TASK INSTRUCTIONS
From the entries below, copy every line where the string "will" appears.

(Data items)
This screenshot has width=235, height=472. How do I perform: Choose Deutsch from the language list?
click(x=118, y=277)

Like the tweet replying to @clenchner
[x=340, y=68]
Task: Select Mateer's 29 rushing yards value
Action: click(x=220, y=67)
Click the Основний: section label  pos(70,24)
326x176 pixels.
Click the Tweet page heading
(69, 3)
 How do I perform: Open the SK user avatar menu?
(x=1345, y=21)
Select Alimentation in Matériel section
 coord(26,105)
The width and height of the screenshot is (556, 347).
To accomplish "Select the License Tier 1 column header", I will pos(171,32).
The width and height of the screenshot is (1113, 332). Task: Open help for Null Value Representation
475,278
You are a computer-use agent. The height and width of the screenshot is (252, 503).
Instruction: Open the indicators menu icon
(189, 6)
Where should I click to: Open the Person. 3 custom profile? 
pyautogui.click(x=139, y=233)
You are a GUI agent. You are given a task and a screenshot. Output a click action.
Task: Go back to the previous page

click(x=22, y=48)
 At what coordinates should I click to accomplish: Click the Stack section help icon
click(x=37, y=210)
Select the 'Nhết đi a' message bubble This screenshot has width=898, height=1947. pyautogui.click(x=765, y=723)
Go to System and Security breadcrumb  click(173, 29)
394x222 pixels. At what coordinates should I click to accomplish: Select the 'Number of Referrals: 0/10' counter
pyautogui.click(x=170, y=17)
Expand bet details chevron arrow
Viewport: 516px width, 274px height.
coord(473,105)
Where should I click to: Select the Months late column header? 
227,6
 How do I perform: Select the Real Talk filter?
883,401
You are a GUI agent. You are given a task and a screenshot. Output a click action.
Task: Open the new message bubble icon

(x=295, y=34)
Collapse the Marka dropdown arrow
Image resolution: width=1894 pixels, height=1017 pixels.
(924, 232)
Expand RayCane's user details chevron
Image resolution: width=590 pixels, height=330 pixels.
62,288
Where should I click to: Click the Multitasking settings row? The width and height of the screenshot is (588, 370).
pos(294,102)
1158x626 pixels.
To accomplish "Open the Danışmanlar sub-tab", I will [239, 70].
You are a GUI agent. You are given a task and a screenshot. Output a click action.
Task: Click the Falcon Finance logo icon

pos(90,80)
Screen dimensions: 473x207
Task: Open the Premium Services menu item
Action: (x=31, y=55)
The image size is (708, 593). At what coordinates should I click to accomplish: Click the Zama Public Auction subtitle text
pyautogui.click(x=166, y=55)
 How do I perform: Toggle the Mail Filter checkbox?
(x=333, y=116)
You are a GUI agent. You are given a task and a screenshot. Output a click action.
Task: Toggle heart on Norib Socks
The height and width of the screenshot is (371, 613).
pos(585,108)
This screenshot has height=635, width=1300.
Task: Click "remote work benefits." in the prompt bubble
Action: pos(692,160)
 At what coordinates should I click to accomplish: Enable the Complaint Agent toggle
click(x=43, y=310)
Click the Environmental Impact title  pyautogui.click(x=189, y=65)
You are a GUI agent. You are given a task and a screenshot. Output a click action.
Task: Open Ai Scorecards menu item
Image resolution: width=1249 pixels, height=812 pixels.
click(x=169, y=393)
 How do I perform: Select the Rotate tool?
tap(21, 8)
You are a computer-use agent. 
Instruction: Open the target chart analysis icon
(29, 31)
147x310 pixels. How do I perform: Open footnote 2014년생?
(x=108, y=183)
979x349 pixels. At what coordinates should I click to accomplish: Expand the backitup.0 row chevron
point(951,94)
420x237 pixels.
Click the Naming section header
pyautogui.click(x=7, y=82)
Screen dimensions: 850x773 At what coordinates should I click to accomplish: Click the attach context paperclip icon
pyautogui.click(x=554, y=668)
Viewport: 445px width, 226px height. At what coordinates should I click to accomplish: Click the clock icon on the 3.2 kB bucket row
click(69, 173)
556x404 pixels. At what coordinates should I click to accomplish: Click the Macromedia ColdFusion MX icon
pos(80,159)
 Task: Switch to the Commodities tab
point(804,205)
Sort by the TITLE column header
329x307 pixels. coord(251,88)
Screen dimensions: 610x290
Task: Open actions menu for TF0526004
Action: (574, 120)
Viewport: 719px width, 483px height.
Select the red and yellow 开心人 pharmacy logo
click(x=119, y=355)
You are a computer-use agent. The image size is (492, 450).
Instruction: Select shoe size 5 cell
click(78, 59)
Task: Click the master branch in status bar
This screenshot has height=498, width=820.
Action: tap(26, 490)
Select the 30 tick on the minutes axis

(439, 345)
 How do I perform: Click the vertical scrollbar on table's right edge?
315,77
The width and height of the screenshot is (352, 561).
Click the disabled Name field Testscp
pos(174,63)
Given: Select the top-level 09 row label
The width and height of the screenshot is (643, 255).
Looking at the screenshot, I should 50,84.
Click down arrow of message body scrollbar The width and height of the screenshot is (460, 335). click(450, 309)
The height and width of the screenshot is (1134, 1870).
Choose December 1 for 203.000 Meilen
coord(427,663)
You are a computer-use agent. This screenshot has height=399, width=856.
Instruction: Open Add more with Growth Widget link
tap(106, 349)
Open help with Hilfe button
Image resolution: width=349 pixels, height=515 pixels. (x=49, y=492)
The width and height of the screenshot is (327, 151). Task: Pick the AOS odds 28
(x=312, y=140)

EXERCISE SOLUTION
To accomplish "Select the License Tier 1 column header", I will pos(171,32).
To accomplish "Open the Danışmanlar sub-tab", I will [239, 70].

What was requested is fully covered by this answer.